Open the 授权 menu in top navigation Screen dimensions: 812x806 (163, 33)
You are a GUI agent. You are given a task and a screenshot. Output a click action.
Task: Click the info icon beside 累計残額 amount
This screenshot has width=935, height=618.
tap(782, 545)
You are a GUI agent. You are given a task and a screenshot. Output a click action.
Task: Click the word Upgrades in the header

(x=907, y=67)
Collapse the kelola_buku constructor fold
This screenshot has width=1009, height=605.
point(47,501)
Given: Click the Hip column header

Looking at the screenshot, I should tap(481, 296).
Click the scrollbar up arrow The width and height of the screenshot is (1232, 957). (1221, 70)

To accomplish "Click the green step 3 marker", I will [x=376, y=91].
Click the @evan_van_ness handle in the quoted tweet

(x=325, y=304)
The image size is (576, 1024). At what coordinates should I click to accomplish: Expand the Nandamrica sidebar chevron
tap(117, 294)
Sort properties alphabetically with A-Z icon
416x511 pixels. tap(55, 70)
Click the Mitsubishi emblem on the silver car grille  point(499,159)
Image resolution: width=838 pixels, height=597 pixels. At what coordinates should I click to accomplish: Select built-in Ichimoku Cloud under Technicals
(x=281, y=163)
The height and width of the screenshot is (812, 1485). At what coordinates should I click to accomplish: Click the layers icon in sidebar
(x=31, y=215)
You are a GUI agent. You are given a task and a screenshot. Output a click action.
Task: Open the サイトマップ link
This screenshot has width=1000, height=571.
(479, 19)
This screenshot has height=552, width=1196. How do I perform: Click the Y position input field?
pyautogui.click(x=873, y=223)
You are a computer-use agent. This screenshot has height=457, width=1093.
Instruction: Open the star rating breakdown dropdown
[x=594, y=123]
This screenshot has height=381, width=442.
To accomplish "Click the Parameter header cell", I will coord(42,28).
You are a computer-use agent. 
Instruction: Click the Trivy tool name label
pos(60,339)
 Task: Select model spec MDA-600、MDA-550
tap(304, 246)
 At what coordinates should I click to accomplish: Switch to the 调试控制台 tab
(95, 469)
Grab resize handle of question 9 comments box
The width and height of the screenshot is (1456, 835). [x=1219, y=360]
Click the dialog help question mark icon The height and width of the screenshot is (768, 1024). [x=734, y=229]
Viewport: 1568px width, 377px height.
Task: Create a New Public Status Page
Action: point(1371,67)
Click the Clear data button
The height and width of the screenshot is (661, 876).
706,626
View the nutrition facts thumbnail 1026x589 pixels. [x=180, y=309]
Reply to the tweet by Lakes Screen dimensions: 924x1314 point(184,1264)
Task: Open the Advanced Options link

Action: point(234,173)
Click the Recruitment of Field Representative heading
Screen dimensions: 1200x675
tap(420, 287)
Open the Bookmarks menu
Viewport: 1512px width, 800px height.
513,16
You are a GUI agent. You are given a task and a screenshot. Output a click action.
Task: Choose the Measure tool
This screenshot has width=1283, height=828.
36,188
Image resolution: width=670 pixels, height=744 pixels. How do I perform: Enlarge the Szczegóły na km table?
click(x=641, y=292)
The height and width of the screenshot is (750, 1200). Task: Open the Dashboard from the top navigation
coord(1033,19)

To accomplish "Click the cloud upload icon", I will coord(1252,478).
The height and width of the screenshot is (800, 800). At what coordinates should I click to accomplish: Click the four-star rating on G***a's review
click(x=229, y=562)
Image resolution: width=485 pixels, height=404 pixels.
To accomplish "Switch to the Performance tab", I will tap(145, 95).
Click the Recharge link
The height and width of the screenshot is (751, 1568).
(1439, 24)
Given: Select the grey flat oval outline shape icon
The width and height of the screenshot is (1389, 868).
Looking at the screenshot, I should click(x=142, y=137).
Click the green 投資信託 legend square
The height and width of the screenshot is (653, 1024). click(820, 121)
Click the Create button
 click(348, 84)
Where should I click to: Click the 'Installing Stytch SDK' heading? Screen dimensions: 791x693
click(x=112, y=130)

◆ **Activity**: Repeat the data. Keep every word the same.

◆ **Output for this exercise**:
Open the 授权 menu in top navigation Screen dimensions: 812x806 (163, 33)
You are a GUI agent. You are given a task and a screenshot. Output a click action.
Task: Click the info icon beside 累計残額 amount
This screenshot has width=935, height=618.
tap(782, 545)
You are a GUI agent. You are given a task and a screenshot. Output a click action.
Task: Click the word Upgrades in the header

(x=907, y=67)
Collapse the kelola_buku constructor fold
This screenshot has width=1009, height=605.
point(47,501)
Given: Click the Hip column header

Looking at the screenshot, I should tap(481, 296).
Click the scrollbar up arrow The width and height of the screenshot is (1232, 957). (1221, 70)

To accomplish "Click the green step 3 marker", I will [x=376, y=91].
Click the @evan_van_ness handle in the quoted tweet

(x=325, y=304)
The image size is (576, 1024). At what coordinates should I click to accomplish: Expand the Nandamrica sidebar chevron
tap(117, 294)
Sort properties alphabetically with A-Z icon
416x511 pixels. tap(55, 70)
Click the Mitsubishi emblem on the silver car grille  point(499,159)
Image resolution: width=838 pixels, height=597 pixels. At what coordinates should I click to accomplish: Select built-in Ichimoku Cloud under Technicals
(x=281, y=163)
The height and width of the screenshot is (812, 1485). At what coordinates should I click to accomplish: Click the layers icon in sidebar
(x=31, y=215)
You are a GUI agent. You are given a task and a screenshot. Output a click action.
Task: Open the サイトマップ link
This screenshot has width=1000, height=571.
(479, 19)
This screenshot has height=552, width=1196. How do I perform: Click the Y position input field?
pyautogui.click(x=873, y=223)
You are a computer-use agent. This screenshot has height=457, width=1093.
Instruction: Open the star rating breakdown dropdown
[x=594, y=123]
This screenshot has height=381, width=442.
To accomplish "Click the Parameter header cell", I will coord(42,28).
You are a computer-use agent. 
Instruction: Click the Trivy tool name label
pos(60,339)
 Task: Select model spec MDA-600、MDA-550
tap(304, 246)
 At what coordinates should I click to accomplish: Switch to the 调试控制台 tab
(95, 469)
Grab resize handle of question 9 comments box
The width and height of the screenshot is (1456, 835). [x=1219, y=360]
Click the dialog help question mark icon The height and width of the screenshot is (768, 1024). [x=734, y=229]
Viewport: 1568px width, 377px height.
Task: Create a New Public Status Page
Action: point(1371,67)
Click the Clear data button
The height and width of the screenshot is (661, 876).
706,626
View the nutrition facts thumbnail 1026x589 pixels. [x=180, y=309]
Reply to the tweet by Lakes Screen dimensions: 924x1314 point(184,1264)
Task: Open the Advanced Options link

Action: point(234,173)
Click the Recruitment of Field Representative heading
Screen dimensions: 1200x675
tap(420, 287)
Open the Bookmarks menu
Viewport: 1512px width, 800px height.
513,16
You are a GUI agent. You are given a task and a screenshot. Output a click action.
Task: Choose the Measure tool
This screenshot has width=1283, height=828.
36,188
Image resolution: width=670 pixels, height=744 pixels. How do I perform: Enlarge the Szczegóły na km table?
click(x=641, y=292)
The height and width of the screenshot is (750, 1200). Task: Open the Dashboard from the top navigation
coord(1033,19)

To accomplish "Click the cloud upload icon", I will coord(1252,478).
The height and width of the screenshot is (800, 800). At what coordinates should I click to accomplish: Click the four-star rating on G***a's review
click(x=229, y=562)
Image resolution: width=485 pixels, height=404 pixels.
To accomplish "Switch to the Performance tab", I will tap(145, 95).
Click the Recharge link
The height and width of the screenshot is (751, 1568).
(1439, 24)
Given: Select the grey flat oval outline shape icon
The width and height of the screenshot is (1389, 868).
Looking at the screenshot, I should click(x=142, y=137).
Click the green 投資信託 legend square
The height and width of the screenshot is (653, 1024). click(820, 121)
Click the Create button
 click(348, 84)
Where should I click to: Click the 'Installing Stytch SDK' heading? Screen dimensions: 791x693
click(x=112, y=130)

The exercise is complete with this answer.